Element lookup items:

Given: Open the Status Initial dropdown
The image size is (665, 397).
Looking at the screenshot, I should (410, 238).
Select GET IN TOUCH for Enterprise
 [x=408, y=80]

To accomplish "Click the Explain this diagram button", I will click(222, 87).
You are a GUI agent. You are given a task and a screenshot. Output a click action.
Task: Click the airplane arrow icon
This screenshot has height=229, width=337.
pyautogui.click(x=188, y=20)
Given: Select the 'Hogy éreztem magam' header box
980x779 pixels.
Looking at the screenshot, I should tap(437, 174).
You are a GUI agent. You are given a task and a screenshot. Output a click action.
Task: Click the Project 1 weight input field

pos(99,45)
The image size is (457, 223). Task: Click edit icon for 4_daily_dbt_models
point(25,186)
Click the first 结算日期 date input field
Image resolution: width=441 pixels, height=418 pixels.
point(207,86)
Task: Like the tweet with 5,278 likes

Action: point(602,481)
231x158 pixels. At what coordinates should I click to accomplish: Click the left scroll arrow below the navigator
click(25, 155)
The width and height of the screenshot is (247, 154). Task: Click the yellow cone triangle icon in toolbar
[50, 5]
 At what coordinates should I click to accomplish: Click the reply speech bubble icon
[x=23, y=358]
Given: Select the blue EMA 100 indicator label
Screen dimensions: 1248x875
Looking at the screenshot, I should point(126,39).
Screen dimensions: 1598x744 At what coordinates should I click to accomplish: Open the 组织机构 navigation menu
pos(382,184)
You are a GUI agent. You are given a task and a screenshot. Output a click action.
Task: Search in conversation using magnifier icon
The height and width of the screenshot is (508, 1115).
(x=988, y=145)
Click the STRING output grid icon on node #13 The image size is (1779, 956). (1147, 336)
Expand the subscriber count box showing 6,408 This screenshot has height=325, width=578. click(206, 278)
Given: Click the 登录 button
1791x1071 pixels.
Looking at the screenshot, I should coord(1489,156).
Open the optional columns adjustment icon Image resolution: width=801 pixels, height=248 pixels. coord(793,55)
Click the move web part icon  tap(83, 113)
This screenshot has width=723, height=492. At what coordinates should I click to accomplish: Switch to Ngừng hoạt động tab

## TASK STATEMENT
Please copy all the items above again, replacing "GUI agent" with "screen agent" and keeping everything else the same.

## CORRECT RESULT
Given: Open the Status Initial dropdown
The image size is (665, 397).
Looking at the screenshot, I should (410, 238).
Select GET IN TOUCH for Enterprise
 [x=408, y=80]

To accomplish "Click the Explain this diagram button", I will click(222, 87).
You are a screen agent. You are given a task and a screenshot. Output a click action.
Task: Click the airplane arrow icon
This screenshot has height=229, width=337.
pyautogui.click(x=188, y=20)
Given: Select the 'Hogy éreztem magam' header box
980x779 pixels.
Looking at the screenshot, I should tap(437, 174).
You are a screen agent. You are given a task and a screenshot. Output a click action.
Task: Click the Project 1 weight input field

pos(99,45)
The image size is (457, 223). Task: Click edit icon for 4_daily_dbt_models
point(25,186)
Click the first 结算日期 date input field
Image resolution: width=441 pixels, height=418 pixels.
point(207,86)
Task: Like the tweet with 5,278 likes

Action: point(602,481)
231x158 pixels. At what coordinates should I click to accomplish: Click the left scroll arrow below the navigator
click(25, 155)
The width and height of the screenshot is (247, 154). Task: Click the yellow cone triangle icon in toolbar
[50, 5]
 At what coordinates should I click to accomplish: Click the reply speech bubble icon
[x=23, y=358]
Given: Select the blue EMA 100 indicator label
Screen dimensions: 1248x875
Looking at the screenshot, I should point(126,39).
Screen dimensions: 1598x744 At what coordinates should I click to accomplish: Open the 组织机构 navigation menu
pos(382,184)
You are a screen agent. You are given a task and a screenshot. Output a click action.
Task: Search in conversation using magnifier icon
The height and width of the screenshot is (508, 1115).
(x=988, y=145)
Click the STRING output grid icon on node #13 The image size is (1779, 956). (1147, 336)
Expand the subscriber count box showing 6,408 This screenshot has height=325, width=578. click(206, 278)
Given: Click the 登录 button
1791x1071 pixels.
Looking at the screenshot, I should coord(1489,156).
Open the optional columns adjustment icon Image resolution: width=801 pixels, height=248 pixels. coord(793,55)
Click the move web part icon  tap(83, 113)
This screenshot has width=723, height=492. At what coordinates should I click to accomplish: Switch to Ngừng hoạt động tab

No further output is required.